The S.C. Department of Commerce is asking the local circuit court for relief from more than $1.2 million in transfer fees and strict covenants in association with the state’s controversial purchase of 240 acres at the old Navy Yard in North Charleston. The state acquired the foreclosed property late last year for new train tracks servicing local Norfolk Southern rail traffic, as well as for relocated Clemson facilities displaced in the plan for a state-owned rail yard near the new Charleston Port terminal at the south end of the old base.

Following agreements in 2002 with the State Ports Authority to keep rail out of the north end of the Navy Yard, the City of North Charleston aggressively pursued an urban redevelopment called The Navy Yard at Noisette. A large portion of the property fell into foreclosure and into the state’s hands last year, but approximately 100 acres remain. The property owners left are the defendants in the suit. The Commerce Department is claiming standard transfer fees involved in the sale of the property don’t apply to the state’s complicated purchase, which was done in secret over several months last fall.

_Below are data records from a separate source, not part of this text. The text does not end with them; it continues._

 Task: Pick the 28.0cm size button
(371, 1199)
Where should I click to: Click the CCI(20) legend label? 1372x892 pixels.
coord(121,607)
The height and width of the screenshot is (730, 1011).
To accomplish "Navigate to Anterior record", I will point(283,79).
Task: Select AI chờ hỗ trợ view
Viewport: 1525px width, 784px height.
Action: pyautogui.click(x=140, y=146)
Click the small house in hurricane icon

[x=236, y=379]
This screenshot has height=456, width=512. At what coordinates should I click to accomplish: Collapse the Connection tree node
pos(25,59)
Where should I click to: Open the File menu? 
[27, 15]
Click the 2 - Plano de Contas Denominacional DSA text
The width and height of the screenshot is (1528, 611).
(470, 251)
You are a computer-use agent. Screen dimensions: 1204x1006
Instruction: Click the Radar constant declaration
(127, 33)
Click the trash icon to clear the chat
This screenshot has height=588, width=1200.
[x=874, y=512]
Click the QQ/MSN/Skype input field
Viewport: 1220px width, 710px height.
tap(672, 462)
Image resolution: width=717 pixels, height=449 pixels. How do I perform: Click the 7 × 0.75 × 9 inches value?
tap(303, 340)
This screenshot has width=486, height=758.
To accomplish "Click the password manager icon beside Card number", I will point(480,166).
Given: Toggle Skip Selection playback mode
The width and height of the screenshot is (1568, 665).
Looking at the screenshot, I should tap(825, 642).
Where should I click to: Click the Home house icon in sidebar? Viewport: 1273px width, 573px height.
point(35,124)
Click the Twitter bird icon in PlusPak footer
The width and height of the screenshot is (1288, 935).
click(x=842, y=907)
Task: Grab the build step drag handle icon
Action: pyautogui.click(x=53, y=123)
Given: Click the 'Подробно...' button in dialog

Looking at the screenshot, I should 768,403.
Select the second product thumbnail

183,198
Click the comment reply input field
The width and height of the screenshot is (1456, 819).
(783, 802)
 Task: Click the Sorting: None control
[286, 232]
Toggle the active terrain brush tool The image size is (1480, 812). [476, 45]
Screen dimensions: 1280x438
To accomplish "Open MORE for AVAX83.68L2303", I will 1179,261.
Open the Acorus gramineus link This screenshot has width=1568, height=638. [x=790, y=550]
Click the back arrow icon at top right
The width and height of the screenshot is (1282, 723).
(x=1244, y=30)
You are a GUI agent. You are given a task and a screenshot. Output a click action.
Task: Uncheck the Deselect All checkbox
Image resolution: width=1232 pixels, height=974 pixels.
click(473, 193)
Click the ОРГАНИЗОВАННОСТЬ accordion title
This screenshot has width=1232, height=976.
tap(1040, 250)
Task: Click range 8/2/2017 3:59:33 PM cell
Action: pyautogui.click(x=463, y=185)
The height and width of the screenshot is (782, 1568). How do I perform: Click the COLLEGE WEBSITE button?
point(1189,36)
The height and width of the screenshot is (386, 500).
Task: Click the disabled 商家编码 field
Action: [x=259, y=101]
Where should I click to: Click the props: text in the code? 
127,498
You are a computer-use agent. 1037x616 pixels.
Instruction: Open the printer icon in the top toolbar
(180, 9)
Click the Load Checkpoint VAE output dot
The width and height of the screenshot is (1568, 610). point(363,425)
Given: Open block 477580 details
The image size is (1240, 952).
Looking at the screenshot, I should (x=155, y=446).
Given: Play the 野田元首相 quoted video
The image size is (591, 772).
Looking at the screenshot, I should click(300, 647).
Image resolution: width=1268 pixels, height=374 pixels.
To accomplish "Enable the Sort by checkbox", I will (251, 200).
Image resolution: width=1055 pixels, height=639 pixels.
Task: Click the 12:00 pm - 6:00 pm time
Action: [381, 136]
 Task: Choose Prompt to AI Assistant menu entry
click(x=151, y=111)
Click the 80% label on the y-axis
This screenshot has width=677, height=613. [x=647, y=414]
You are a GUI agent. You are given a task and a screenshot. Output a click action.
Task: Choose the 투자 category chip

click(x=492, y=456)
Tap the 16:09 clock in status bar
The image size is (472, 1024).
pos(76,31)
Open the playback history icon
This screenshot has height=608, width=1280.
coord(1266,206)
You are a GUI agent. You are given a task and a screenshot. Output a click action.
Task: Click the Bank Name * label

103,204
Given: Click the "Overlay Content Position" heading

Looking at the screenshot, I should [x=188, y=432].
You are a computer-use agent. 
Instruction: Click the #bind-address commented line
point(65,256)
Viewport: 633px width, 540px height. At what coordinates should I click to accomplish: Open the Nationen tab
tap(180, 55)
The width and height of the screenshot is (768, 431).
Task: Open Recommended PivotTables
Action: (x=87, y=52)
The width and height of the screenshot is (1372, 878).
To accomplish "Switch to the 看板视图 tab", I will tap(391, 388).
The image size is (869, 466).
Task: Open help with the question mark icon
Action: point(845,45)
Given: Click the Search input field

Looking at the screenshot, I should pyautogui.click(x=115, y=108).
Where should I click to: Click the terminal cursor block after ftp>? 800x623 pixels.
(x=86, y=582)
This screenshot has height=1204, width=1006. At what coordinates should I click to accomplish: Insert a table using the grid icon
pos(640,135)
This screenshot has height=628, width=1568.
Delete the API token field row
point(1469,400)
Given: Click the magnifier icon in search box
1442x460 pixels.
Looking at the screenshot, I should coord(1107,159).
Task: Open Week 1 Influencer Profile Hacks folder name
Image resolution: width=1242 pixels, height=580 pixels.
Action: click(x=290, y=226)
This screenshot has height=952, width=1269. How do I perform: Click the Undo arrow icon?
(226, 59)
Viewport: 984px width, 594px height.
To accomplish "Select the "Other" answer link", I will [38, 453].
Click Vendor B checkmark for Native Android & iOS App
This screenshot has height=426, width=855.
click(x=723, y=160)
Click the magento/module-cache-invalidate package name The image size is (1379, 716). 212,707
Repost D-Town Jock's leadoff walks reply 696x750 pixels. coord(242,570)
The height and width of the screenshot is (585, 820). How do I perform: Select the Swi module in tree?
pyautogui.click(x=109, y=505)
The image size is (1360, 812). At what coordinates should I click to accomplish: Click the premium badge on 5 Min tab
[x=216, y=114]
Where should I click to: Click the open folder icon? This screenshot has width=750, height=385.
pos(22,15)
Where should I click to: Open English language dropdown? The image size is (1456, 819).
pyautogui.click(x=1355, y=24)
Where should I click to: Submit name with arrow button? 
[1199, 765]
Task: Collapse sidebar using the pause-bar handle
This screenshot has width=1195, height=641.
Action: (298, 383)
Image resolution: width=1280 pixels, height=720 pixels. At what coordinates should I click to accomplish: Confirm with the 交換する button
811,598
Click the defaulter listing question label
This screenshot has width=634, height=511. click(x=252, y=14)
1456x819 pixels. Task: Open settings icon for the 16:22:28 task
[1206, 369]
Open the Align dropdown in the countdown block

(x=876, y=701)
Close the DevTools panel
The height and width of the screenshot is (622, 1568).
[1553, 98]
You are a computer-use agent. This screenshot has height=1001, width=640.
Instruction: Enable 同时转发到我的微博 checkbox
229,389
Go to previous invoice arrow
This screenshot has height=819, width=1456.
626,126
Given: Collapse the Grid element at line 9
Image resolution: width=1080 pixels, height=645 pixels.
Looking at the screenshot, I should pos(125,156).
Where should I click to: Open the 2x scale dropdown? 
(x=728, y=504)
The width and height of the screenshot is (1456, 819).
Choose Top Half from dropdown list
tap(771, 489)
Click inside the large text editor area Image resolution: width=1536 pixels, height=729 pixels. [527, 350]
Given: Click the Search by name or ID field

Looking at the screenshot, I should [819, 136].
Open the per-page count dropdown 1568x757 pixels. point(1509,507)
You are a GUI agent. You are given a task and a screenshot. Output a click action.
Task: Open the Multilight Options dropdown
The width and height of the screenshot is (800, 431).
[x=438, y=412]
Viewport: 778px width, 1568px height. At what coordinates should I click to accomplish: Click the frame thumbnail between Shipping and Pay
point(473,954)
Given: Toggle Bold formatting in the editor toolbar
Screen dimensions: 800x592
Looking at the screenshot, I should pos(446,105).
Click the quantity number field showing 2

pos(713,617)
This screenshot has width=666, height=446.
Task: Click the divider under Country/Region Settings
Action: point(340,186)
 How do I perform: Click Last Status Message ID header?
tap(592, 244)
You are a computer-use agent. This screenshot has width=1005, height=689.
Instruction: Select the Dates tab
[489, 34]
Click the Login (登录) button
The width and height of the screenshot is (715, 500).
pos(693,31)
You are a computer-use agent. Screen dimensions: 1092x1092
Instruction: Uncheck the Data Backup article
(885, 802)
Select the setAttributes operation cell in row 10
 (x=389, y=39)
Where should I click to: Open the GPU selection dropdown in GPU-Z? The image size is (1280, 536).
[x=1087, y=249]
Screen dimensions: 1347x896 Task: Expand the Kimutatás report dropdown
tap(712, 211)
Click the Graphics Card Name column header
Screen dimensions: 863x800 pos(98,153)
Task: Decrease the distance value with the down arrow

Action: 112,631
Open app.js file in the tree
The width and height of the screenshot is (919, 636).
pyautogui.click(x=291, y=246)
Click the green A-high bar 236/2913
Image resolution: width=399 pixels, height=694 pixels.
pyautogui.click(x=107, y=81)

The complaint also attempts to void restrictions and covenants placed on development at the site, claiming that the Navy Yard at Noisette as envisioned is a failure. It is a line that has been used time and again by supporters of the state’s rail plan, but it ignores the fact that there are thriving businesses on the ground. It’s important to note that the state Commerce Department hasn’t, until this point, made such a bold declaration that the urban redevelopment dreamed of at the Navy Yard could not happen.

“The South Carolina Department of Commerce, Division of Public Railways cannot and will not transform the property into the prototypical New American City,” according to the court filing. Instead, they’ll be laying train tracks, but also plan to make some portion of the rest of the site available to Clemson University. Land that had been gifted by the city to Clemson for the school’s wind turbine testing program has been condemned for the state’s proposed rail yard.